TASK STATEMENT: Your response should be an exact reproduction of the data below, beginning at the line containing "Place cursor on" and ending with the final line.

[Dataset excerpts]
▬▬▬▬▬▬▬▬▬▬

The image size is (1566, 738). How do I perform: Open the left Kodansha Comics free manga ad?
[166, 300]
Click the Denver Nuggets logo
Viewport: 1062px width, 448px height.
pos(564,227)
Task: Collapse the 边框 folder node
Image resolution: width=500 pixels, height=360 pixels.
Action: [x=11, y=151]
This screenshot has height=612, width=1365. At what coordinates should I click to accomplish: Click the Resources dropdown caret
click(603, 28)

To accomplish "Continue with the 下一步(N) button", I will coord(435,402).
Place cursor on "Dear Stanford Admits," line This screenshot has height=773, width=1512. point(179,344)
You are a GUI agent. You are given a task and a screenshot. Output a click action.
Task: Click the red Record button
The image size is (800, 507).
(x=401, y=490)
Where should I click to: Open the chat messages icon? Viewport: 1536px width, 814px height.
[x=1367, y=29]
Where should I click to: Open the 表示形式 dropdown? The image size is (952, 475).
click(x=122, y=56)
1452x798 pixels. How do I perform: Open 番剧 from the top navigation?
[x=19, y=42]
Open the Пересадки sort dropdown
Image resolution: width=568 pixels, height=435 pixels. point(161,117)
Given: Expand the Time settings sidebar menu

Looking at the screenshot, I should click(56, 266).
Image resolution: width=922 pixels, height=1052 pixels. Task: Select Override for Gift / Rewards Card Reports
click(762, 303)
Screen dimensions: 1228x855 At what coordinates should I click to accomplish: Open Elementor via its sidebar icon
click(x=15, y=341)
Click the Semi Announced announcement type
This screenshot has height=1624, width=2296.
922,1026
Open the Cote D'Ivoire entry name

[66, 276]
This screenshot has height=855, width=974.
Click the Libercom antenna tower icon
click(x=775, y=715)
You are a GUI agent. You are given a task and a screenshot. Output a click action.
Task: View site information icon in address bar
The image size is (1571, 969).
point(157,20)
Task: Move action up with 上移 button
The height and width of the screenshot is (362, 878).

▬▬▬▬▬▬▬▬▬▬

PROBLEM SOLUTION:
Place cursor on "Dear Stanford Admits," line This screenshot has height=773, width=1512. point(179,344)
You are a GUI agent. You are given a task and a screenshot. Output a click action.
Task: Click the red Record button
The image size is (800, 507).
(x=401, y=490)
Where should I click to: Open the chat messages icon? Viewport: 1536px width, 814px height.
[x=1367, y=29]
Where should I click to: Open the 表示形式 dropdown? The image size is (952, 475).
click(x=122, y=56)
1452x798 pixels. How do I perform: Open 番剧 from the top navigation?
[x=19, y=42]
Open the Пересадки sort dropdown
Image resolution: width=568 pixels, height=435 pixels. point(161,117)
Given: Expand the Time settings sidebar menu

Looking at the screenshot, I should click(56, 266).
Image resolution: width=922 pixels, height=1052 pixels. Task: Select Override for Gift / Rewards Card Reports
click(762, 303)
Screen dimensions: 1228x855 At what coordinates should I click to accomplish: Open Elementor via its sidebar icon
click(x=15, y=341)
Click the Semi Announced announcement type
This screenshot has height=1624, width=2296.
922,1026
Open the Cote D'Ivoire entry name

[66, 276]
This screenshot has height=855, width=974.
Click the Libercom antenna tower icon
click(x=775, y=715)
You are a GUI agent. You are given a task and a screenshot. Output a click action.
Task: View site information icon in address bar
The image size is (1571, 969).
point(157,20)
Task: Move action up with 上移 button
The height and width of the screenshot is (362, 878).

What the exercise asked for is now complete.